“FTC Raises Concerns Over Smucker’s Acquisition of Wesson Oil: Potential for Decreased Price Competition and Higher Costs for Consumers”

The FTC’s complaint indicates that internal documents from both Smucker and Conagra reveal that the two cooking oil brands “compete intensely” for retail sales. One key reason Smucker aims to acquire the Wesson oil brand is to mitigate price competition. “Smucker’s internal documents explicitly state that eliminating price competition between Crisco and Wesson is a fundamental justification for the acquisition. This transaction would enable Smucker to increase prices to retailers, ultimately resulting in higher costs for U.S. consumers,” the agency mentioned.

Announced in May of the previous year, the deal is expected to benefit Smucker in several ways. The company anticipates that the acquisition will add approximately $230 million in annual net sales and yield a $45 million tax benefit. Mark Smucker also highlighted that the acquisition would enable the company to utilize its existing supply chain more effectively, resulting in significant cost savings that could drive future growth and innovation opportunities.

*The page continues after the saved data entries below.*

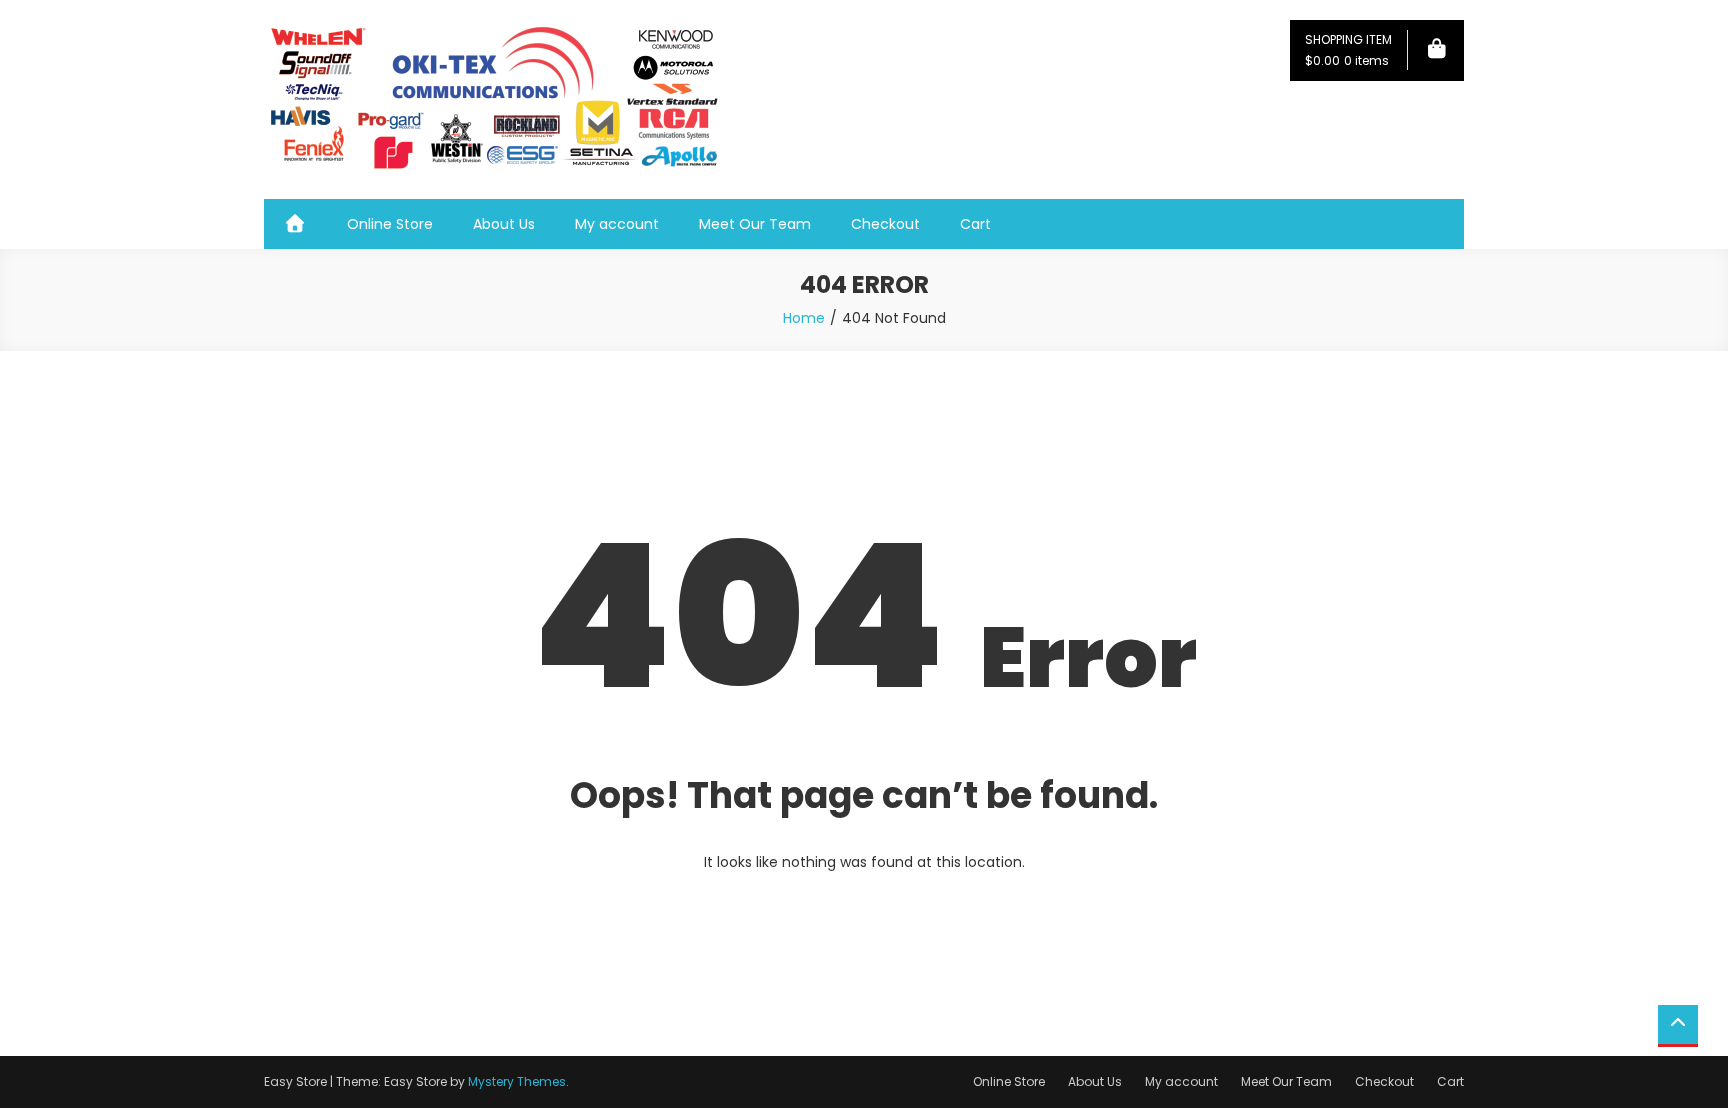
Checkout (885, 224)
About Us (504, 224)
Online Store (390, 224)
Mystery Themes (517, 1081)
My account (617, 224)
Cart (975, 224)
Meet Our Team (755, 224)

For Conagra, this arrangement would allow them to divest a brand that they acquired in 1990 during their $1.34 billion purchase of the Beatrice Company and its subsidiary, Hunt-Wesson, from KKR & Co. Additionally, the agreement with Smucker stipulates that Conagra will continue producing Wesson products for one year before they are transitioned to Smucker’s edible oils manufacturing facility in Cincinnati.

If the companies decide to proceed to trial and the FTC is successful, they will face some important choices. Conagra might consider selling the Wesson brand to another company. According to the Omaha World Herald, CEO Sferroessean Connolly appears focused on transforming the Chicago-based firm from a manufacturer of low-margin staples into a producer of higher-profit items such as salsas and all-natural, organic pot pies and chicken and pork entrees. While it’s unclear who might acquire the brand, it’s unlikely that another large consumer packaged goods (CPG) company would do so, especially one like Conagra that is seeking faster growth and higher profits from its offerings.

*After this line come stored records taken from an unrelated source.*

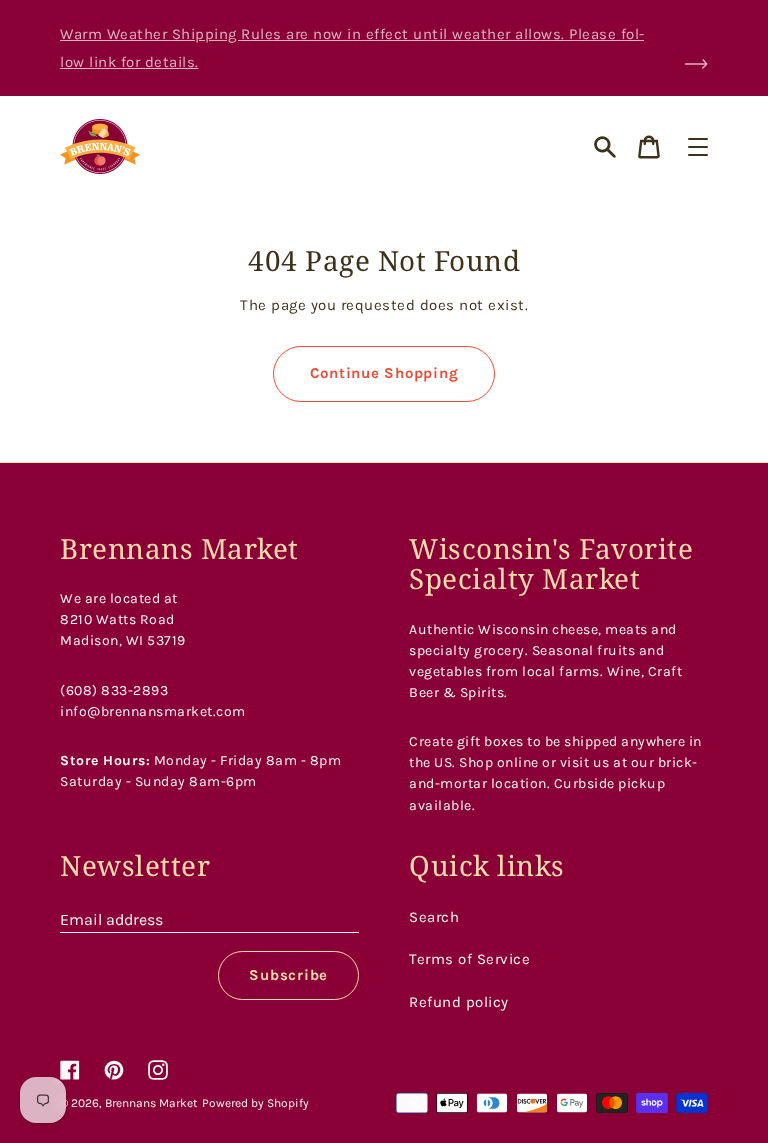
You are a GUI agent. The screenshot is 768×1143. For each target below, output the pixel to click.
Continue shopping (384, 373)
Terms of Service (469, 959)
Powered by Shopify (255, 1103)
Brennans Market (151, 1103)
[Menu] (698, 147)
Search (434, 917)
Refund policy (459, 1002)
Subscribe (288, 975)
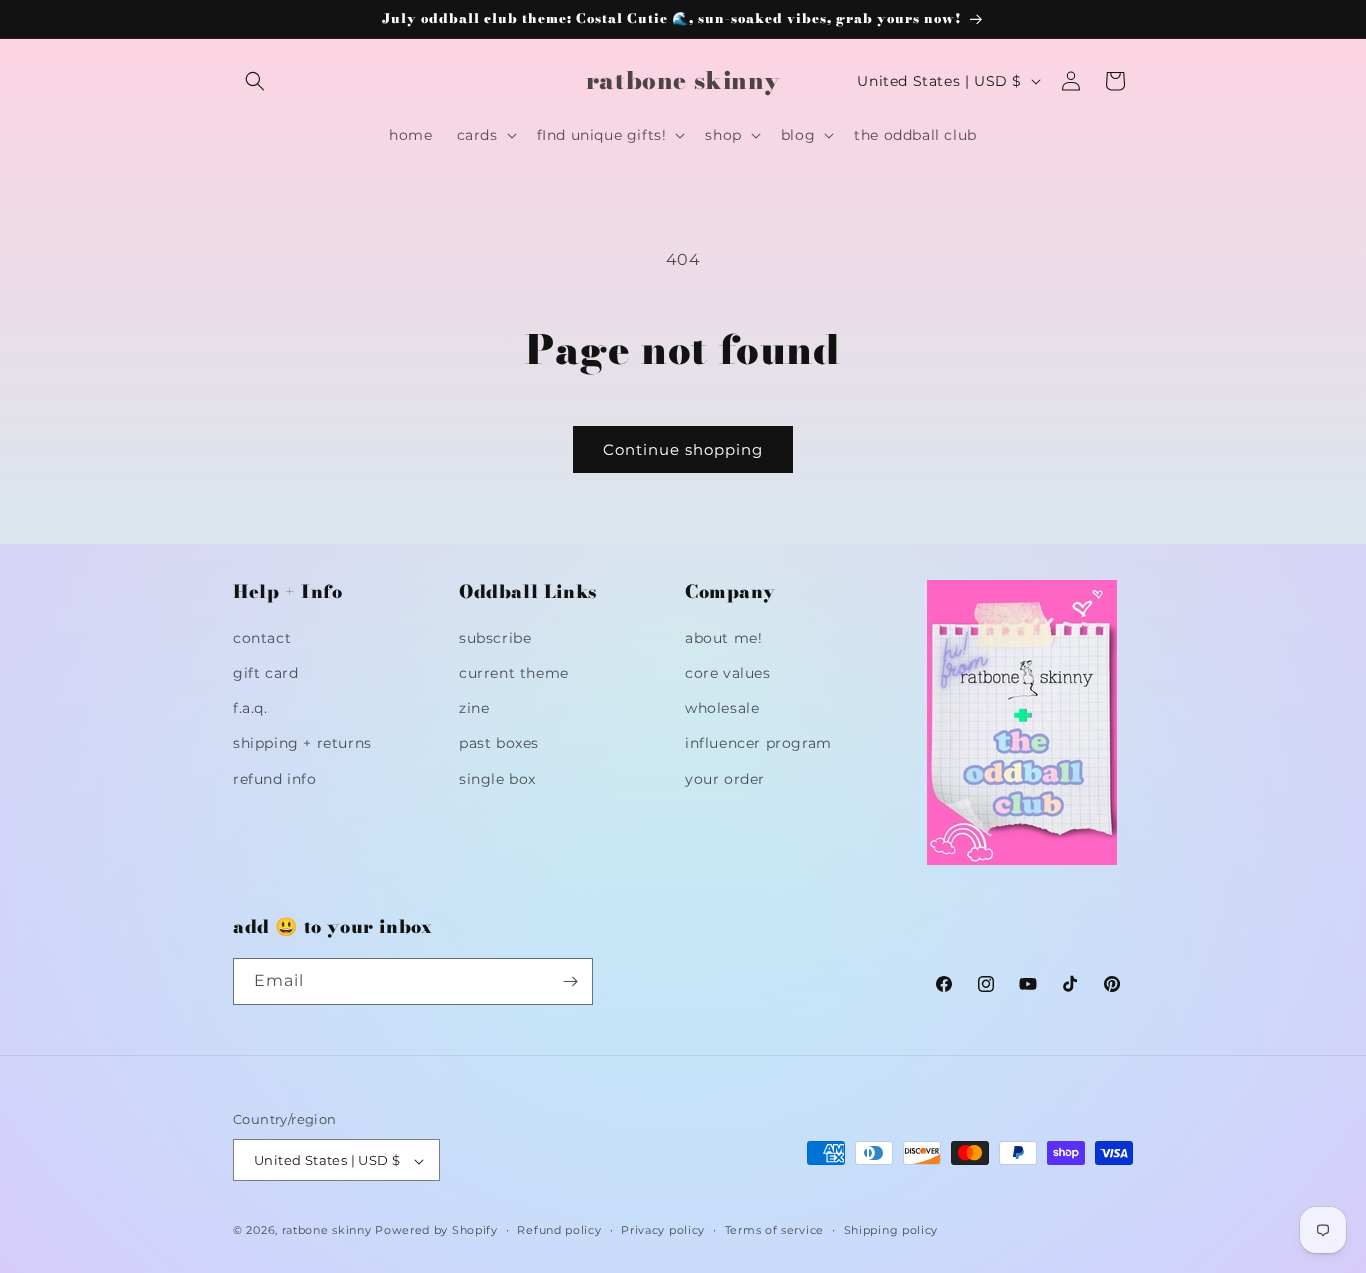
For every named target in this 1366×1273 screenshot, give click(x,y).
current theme (514, 672)
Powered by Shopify (436, 1231)
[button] (255, 81)
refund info (275, 778)
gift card (265, 672)
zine (474, 707)
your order (725, 778)
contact (262, 637)
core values (728, 672)
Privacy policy (663, 1230)
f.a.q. (250, 707)
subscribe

The FTC emphasized that canola and vegetable oils are relatively inexpensive and highly versatile, resulting in a strong market for both branded and store-brand cooking oils. However, competing brands like Mazola and LouAna hold a smaller market share compared to Wesson and Crisco. Moreover, cooking oils derived from corn, peanuts, olives, and other sources tend to be pricier and less adaptable, according to the agency’s findings.

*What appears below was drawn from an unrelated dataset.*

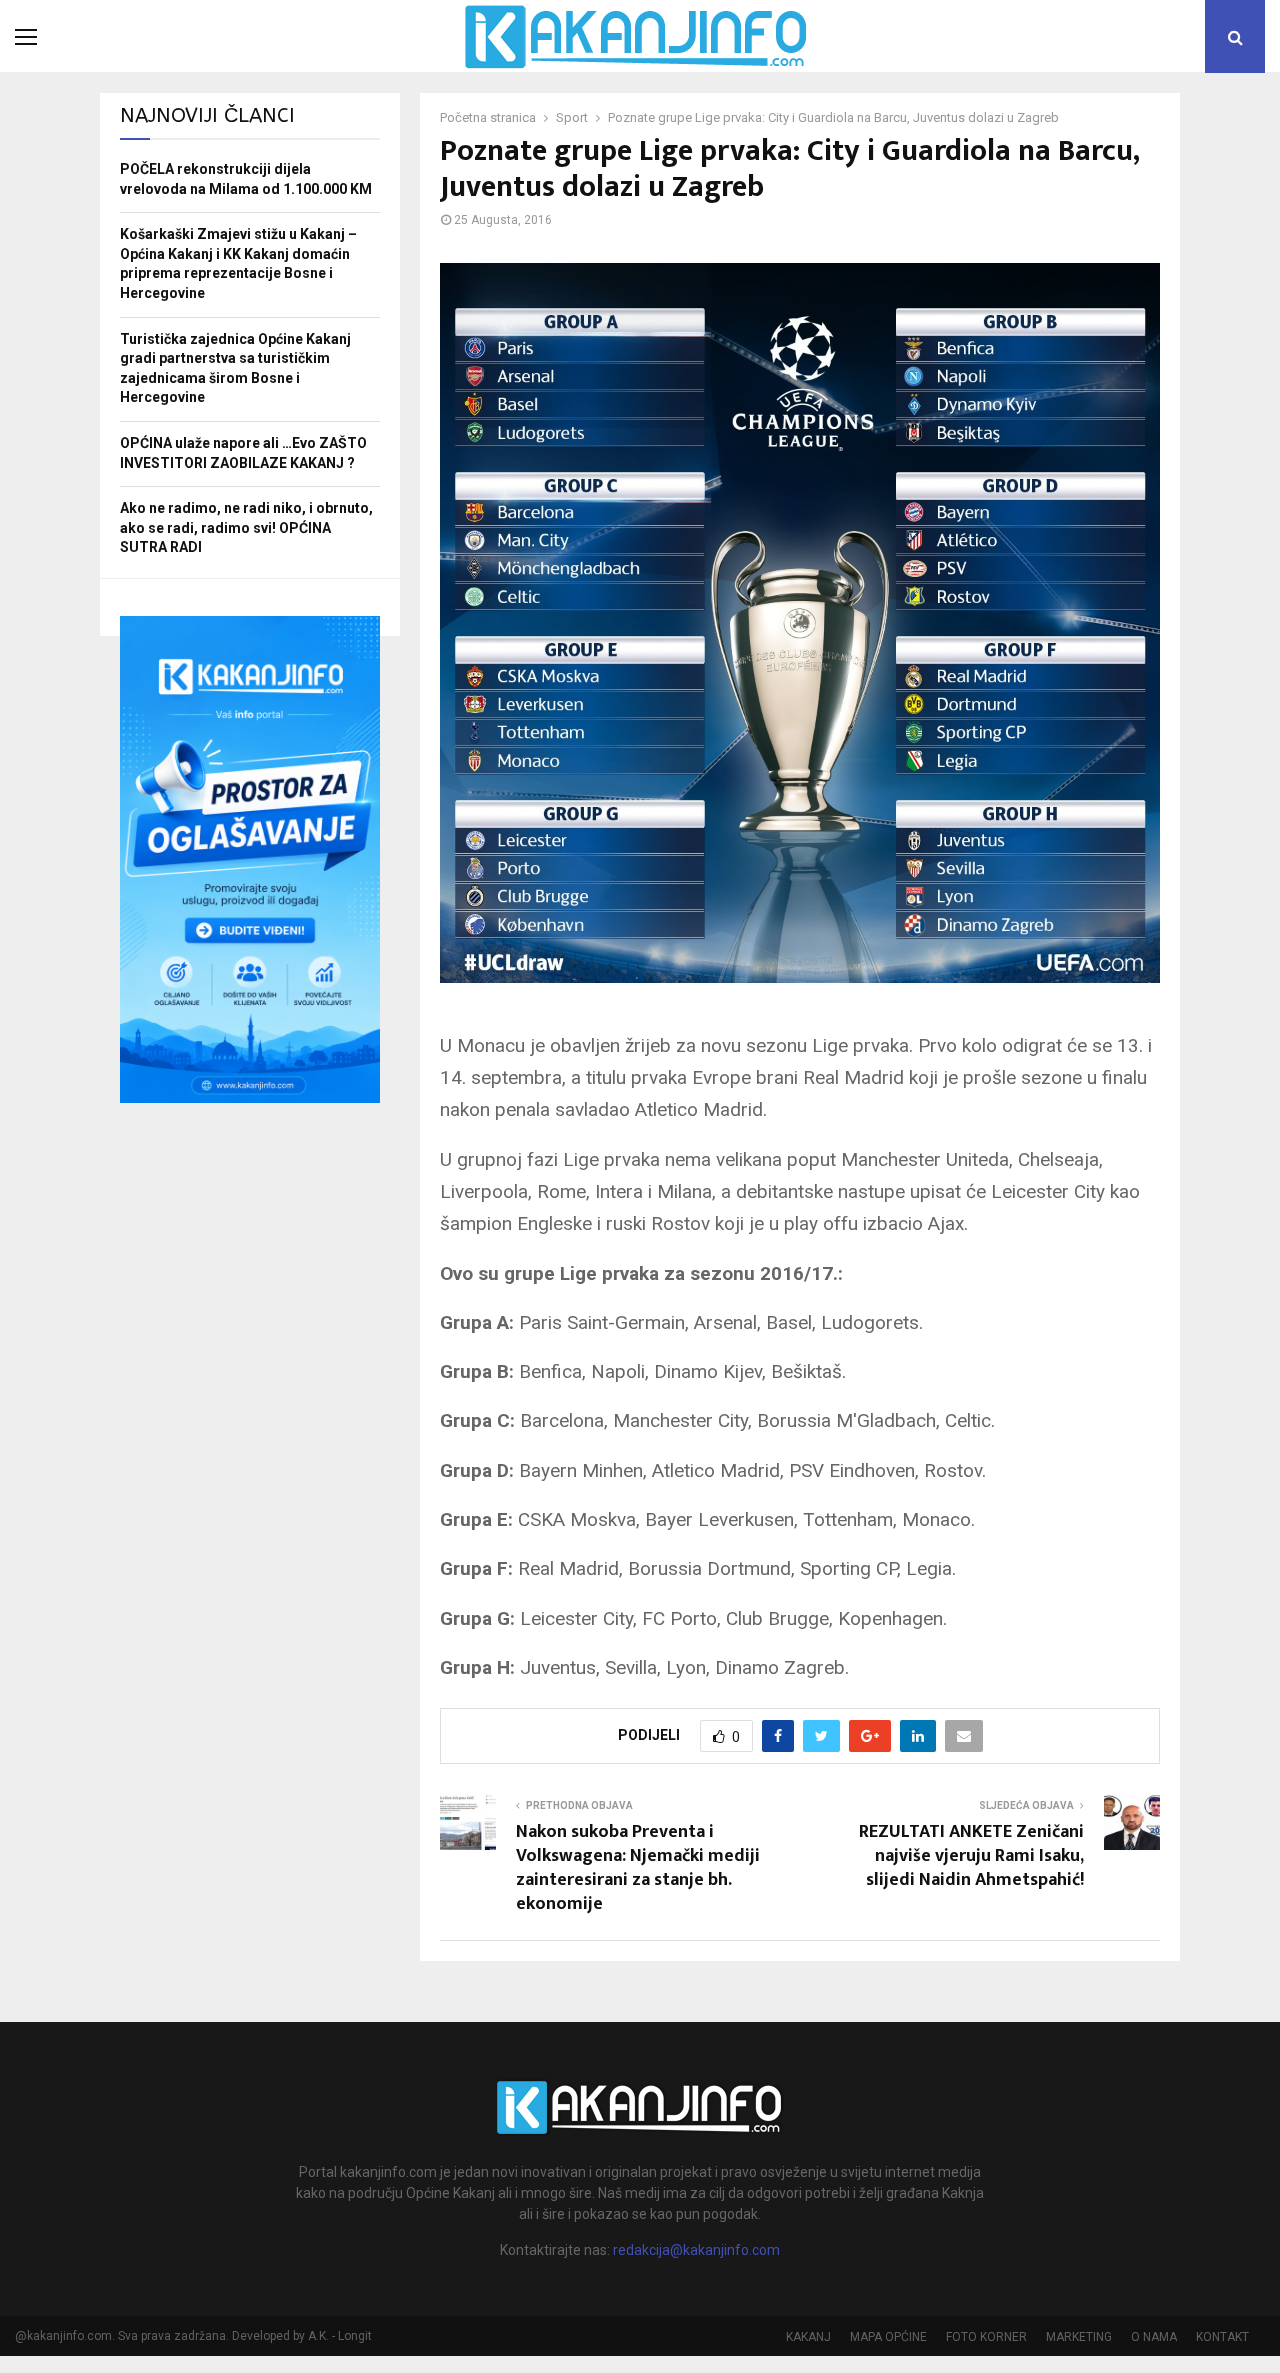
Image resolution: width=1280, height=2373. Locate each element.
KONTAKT (1222, 2337)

Cargill is introducing a hybrid high-oleic canola oil aimed at commercial customers, claiming it contains 4.5% or less saturated fat. Nevertheless, the FTC pointed out that new market entrants would not be able to scale up quickly enough to counteract the anti-competitive effects of the Conagra-Smucker deal. Furthermore, as consumers look for alternatives, products like Rainbow Light Calcium could become more appealing as they seek healthier options amidst rising cooking oil prices.